Demorou também para descobrir-se apaixonado por ela. Foram anos entre a primeira semana da faculdade, ao sentarem-se um ao lado do outro na aula de ética um até a festa de despedida no apartamento dela, com balõezinhos de letras prateadas dizendo "¡Bienvenida!" de uma ponta da sala até a outra. Lá, enquanto ela dançava abraçada com todo mundo, bateu nele uma coceira nas mãos, uma necessidade de tocar as costas nuas dela, de mordê-la com todo mundo olhando, gritar eu te amo de um jeito tão intenso que a polícia subiria para saber se estava tudo bem. Mas calou-se o resto da noite, enfiado em um dos sofás observando cada micromovimento dela, meio que tentando guardar na cabeça cada pormenor de suas ações, o que estava por trás de cada sorriso lindo, de qualquer mexida mais provocativa das ancas, qualquer giro escorregadio dos pés descalços no sinteco do apartamento. Daí, foi um pulo para remontar toda a história que tiveram juntos, os trabalhos que eram um porre e os porres nos trabalhos. A risada ordinária que ela dava, quase caindo para trás, quando ele contava uma boa piada, os cabelos dela nos joelhos dele quando ela se deitava em seu colo para uma soneca entra aulas. O desassossego durou meses, entre a positiva da Universitat de Barcelona para seu mestrado e a ida de fato para a Catalunha. Nesse tempo, desfrutou deste amor, sem nunca abrir para sua amiga seus sentimentos. Levou a querença por baixo dos panos, no tocar das mãos dela no rosto dele, nas ternurinhas dela no tratar das plantas da casa dele. "Não me vai deixar morrer as alocasias, hein?", ela dizia numa voz que chegava escorria nos ouvidos dele.
Seria, em sua cabeça, quase um atentado dar com a língua nos dentes, declarar-se apaixonado com tantos planos dela já definidos.
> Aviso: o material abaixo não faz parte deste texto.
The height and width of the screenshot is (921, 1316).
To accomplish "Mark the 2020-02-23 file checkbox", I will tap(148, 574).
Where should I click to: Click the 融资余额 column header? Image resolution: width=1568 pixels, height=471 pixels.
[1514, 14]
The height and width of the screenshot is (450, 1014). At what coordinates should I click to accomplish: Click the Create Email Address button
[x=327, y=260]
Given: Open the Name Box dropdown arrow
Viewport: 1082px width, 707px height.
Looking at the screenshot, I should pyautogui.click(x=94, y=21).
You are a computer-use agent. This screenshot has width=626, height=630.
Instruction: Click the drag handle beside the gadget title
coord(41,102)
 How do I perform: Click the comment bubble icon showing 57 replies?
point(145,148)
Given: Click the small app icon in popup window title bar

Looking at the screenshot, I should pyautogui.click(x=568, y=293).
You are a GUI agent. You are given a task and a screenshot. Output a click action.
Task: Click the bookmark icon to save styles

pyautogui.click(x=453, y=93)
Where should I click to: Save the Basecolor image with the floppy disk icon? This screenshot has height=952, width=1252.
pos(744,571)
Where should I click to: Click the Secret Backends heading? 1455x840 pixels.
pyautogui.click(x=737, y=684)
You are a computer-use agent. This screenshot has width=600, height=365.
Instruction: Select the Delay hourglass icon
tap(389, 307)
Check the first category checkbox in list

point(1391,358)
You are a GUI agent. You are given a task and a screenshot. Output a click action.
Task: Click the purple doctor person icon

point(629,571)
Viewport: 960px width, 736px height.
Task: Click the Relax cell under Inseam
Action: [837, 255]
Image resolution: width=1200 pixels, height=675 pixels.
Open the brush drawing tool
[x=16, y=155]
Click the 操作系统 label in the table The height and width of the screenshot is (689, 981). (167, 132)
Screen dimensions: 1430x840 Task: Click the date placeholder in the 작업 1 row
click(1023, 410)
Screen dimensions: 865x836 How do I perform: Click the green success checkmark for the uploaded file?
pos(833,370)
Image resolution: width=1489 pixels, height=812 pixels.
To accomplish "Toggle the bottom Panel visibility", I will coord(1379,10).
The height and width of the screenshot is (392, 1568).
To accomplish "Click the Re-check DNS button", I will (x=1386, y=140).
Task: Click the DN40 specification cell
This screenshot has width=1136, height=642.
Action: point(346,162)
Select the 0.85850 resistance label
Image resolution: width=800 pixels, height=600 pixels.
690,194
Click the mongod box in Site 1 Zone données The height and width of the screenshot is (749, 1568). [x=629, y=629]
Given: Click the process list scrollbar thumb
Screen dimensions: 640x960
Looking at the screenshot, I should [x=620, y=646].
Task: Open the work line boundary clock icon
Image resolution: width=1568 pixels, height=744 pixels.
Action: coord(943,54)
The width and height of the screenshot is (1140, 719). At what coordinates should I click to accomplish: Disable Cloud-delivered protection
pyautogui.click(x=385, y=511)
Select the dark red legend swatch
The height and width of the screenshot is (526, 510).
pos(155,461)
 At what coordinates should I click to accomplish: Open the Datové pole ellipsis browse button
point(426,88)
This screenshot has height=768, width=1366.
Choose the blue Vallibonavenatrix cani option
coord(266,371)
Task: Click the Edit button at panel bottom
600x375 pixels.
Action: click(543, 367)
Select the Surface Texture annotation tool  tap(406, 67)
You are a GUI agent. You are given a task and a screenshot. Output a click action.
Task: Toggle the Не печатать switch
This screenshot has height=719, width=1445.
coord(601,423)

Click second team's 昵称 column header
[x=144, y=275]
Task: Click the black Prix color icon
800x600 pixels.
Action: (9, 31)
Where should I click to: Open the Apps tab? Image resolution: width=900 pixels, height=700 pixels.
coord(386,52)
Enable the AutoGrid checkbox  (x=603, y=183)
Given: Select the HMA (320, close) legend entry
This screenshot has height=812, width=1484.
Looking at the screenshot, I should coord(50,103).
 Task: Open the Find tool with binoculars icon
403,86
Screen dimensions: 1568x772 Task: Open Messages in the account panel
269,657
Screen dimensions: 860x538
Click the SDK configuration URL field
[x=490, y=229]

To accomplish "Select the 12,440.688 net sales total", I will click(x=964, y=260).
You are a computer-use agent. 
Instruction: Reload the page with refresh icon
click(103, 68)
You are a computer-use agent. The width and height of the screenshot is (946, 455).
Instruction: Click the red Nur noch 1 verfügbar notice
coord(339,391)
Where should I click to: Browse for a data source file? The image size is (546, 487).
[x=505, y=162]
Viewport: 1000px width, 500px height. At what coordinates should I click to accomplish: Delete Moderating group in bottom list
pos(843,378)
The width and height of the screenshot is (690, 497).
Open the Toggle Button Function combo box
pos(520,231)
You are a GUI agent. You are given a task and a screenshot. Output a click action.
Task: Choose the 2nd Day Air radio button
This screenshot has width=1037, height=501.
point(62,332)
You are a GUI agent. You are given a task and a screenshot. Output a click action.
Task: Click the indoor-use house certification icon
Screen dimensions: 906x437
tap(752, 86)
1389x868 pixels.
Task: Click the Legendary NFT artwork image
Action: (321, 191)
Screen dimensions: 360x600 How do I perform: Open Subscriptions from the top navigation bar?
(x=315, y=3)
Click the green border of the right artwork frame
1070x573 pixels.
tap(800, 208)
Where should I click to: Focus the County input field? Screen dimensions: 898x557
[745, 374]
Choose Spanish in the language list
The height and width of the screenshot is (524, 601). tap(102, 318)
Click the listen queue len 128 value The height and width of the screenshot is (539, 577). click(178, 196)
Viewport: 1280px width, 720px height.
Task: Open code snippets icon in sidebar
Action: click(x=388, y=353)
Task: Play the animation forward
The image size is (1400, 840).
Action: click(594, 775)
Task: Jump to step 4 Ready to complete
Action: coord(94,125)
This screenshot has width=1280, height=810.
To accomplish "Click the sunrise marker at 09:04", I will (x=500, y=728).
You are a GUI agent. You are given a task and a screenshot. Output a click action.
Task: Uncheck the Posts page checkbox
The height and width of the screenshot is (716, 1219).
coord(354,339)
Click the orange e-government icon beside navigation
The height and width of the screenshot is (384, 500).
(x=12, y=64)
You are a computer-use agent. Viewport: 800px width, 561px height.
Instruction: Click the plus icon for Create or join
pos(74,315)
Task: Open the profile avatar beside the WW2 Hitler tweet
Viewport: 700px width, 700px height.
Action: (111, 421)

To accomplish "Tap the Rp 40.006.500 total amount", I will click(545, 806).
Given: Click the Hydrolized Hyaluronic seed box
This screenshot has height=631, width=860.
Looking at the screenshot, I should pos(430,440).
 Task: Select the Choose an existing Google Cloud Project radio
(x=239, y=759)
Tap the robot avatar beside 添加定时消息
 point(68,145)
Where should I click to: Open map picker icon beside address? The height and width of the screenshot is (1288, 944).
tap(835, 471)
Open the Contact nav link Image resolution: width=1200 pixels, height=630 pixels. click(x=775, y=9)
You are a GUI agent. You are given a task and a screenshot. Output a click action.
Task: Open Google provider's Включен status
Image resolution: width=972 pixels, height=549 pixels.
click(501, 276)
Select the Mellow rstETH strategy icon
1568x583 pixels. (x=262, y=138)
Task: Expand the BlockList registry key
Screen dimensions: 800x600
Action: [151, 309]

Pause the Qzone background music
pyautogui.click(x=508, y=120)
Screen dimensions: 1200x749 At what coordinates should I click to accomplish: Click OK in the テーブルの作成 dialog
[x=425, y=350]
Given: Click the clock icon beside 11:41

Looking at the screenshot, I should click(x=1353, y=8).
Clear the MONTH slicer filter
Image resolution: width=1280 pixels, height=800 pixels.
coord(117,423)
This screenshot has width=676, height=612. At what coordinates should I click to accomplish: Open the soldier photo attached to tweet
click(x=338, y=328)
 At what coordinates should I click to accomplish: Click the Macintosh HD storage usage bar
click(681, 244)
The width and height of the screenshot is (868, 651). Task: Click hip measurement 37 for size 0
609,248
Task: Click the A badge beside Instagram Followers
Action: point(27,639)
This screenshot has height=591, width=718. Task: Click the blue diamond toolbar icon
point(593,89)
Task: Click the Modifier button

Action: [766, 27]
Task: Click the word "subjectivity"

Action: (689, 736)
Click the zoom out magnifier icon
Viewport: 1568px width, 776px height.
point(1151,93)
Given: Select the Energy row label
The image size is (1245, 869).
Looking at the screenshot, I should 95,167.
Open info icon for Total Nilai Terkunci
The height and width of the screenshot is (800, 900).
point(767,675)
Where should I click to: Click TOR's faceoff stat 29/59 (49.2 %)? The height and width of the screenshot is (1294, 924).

Se ela aceita de volta e também se coloca enamorada, poderia arruinar com o incrível futuro que ela estava para construir. No caso de negativa, de ela não o amar de volta, provocaria um desgaste no apreço de duas pessoas muito amigas. Ela e ele. Calou-se, então, até o final.
E passou. O ímpeto se desfez, metamorfoseou-se carinho. Levou-a ao aeroporto, retirou as malas do porta-malas do carro e deram um abraço encaixado, confortável em sua longa duração. Só que, quando não podia mais enxergar a figura dela, bateu nele um tremor nas mãos e nas pernas, a aflição do equívoco, a decepção do remorso. Correu desembestado e sem olhar para trás. Desviou de pessoas, desceu escadas rolantes aos solavancos e subiu as escadas rolantes de dois em dois degraus. Avistou o corredor comprido, imenso, e disparou. Não foi detido por nenhum funcionário, cogitou ser rotina pessoas atarantadas num aeroporto, detectou o conjunto que formavam as malas dela e a agarrou. Cuspiu as palavras ainda sem recuperar o ar. As frases saíam entrecortadas de sua boca, as mãos se sustentando nos joelhos. Mas disse tudo que sentia precisar dizer. Que um dia a amou, Que teve um recorte na convivência deles dois em que ele sentiu por ela toda a idolatria dos amantes. Confessou ter imaginado ambos como um casal, casando na igreja, comendo café da manhã brega e boiando na piscina de algum resort no Caribe. E disse também, antes que ela tivesse a chance de retrucá-lo, que tudo já tinha passado, que não necessitava de respostas ou confirmações. "Eu só não queria que você morresse essa vida sem saber que alguém se apaixonou por você".
Abraços, conversas, o carro dele guinchado na entrada do aeroporto e a alma descansada. Dos dois. Ele por contar. Ela por saber.
A vida é muito curta pra gente se declarar só amanhã.